I have a large excel file to clean around 200000 rows. So Im using pandas to drop unwanted rows if the conditions meet but it takes some time to run.
My current code looks like this
def cleanNumbers(number): # checks number if it is a valid number
vaild = True
try:
num = pn.parse('+' + str(number), None)
if not pn.is_valid_number(num):
vaild = False
except:
vaild = False
return vaild
for UncleanNum in tqdm(TeleNum):
valid = cleanNumbers(UncleanNum) # calling cleanNumbers function
if valid is False:
df = df.drop(df[df.telephone == UncleanNum].index)
# dropping row if number is not a valid number
It takes around 30 min for this line of code to finish. Is there a more efficient way to drop rows with pandas? If not can I use numpy to have the same output?

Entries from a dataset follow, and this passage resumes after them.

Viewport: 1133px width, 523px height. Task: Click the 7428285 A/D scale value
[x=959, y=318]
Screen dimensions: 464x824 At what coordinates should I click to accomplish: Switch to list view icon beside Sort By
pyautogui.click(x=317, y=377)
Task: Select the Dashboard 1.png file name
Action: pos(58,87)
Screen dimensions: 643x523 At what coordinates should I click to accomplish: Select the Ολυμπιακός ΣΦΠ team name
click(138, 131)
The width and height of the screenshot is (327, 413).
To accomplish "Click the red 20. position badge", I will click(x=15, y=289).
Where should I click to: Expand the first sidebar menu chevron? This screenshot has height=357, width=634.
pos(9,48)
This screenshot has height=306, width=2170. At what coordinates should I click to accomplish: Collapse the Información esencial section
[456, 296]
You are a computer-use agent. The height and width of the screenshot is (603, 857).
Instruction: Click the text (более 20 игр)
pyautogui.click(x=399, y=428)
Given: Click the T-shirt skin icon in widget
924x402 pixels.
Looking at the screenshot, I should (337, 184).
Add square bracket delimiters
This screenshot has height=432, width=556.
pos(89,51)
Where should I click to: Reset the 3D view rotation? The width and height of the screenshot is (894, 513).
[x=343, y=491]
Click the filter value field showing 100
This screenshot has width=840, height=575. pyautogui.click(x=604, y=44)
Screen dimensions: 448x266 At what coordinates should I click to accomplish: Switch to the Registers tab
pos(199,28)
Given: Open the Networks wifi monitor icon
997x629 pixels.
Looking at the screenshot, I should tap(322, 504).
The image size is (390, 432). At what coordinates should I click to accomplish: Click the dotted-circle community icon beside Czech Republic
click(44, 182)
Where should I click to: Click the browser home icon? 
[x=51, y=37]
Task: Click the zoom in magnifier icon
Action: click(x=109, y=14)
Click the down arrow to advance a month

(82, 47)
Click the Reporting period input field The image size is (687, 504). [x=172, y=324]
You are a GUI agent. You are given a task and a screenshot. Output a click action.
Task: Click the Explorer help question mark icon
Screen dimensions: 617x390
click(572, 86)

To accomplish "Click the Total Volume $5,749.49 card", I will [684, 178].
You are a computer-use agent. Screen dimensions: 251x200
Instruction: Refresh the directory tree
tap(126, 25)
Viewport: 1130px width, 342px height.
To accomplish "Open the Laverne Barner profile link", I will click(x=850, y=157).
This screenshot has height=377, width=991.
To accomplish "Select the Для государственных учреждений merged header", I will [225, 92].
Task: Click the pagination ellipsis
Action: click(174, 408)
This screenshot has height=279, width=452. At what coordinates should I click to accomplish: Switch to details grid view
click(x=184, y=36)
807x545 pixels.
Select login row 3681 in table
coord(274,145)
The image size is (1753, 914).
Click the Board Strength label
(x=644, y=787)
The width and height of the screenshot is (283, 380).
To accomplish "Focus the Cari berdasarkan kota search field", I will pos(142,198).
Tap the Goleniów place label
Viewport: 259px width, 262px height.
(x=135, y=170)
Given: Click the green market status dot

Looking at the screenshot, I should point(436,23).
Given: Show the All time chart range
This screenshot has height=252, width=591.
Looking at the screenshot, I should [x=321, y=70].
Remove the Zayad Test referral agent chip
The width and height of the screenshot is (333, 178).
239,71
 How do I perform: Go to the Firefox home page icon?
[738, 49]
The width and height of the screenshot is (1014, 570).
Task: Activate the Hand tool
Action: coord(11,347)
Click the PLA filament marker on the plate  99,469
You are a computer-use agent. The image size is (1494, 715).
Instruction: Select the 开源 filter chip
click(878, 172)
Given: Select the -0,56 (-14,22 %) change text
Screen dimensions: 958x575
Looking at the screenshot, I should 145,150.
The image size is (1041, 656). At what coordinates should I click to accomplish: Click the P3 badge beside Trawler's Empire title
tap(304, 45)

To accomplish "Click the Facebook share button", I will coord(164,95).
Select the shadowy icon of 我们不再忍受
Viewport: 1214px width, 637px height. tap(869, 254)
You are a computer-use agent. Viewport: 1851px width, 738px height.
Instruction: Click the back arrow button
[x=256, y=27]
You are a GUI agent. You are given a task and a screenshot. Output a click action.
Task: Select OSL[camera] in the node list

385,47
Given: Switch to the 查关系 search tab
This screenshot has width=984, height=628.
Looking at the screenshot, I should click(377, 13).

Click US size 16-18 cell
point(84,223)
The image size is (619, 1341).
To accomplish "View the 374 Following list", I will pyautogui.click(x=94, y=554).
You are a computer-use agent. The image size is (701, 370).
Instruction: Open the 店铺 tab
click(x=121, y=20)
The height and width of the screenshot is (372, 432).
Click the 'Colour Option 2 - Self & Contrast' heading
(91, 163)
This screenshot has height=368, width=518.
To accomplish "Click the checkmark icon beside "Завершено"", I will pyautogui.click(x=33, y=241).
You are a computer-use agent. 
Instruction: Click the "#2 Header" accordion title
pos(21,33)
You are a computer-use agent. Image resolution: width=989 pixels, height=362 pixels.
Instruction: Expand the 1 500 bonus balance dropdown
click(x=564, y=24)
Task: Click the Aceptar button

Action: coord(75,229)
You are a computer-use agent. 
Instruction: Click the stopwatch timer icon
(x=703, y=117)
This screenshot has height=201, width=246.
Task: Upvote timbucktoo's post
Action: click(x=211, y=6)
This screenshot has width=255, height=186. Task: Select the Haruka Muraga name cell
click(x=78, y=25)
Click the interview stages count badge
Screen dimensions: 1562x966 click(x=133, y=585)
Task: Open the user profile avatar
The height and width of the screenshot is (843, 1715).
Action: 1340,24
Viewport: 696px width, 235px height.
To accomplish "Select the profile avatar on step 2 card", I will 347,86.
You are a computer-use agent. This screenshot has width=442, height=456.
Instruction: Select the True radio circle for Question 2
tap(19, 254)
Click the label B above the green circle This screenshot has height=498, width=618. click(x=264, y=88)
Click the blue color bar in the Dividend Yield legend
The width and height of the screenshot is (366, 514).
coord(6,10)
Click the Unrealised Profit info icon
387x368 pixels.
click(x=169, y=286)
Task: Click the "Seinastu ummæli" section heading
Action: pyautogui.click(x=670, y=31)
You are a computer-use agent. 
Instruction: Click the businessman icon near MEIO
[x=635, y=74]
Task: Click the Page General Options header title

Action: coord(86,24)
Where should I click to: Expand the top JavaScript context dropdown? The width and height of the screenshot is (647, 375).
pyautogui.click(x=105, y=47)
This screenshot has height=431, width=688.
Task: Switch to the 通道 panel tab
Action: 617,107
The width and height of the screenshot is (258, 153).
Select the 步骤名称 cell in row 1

Im not that aquainted with pandas or numpy so if you have any tips to share it would be helpful.
Edit:
Im using phonenumbers lib to check if the telephone number is valid. If its not a valid phonenumber i drop the row that number is on.
Example data
address name surname telephone
Street St. Bill Billinson 7398673456897<--let say this is wrong
Street St. Nick Nick 324523452345
Street St. Sam Sammy 234523452345
Street St. Bob Bob 32452345234534<--and this too
Street St. John Greg 234523452345
Output
address name surname telephone
Street St. Nick Nick 324523452345
Street St. Sam Sammy 234523452345
Street St. John Greg 234523452345
This is what my code does but it slow.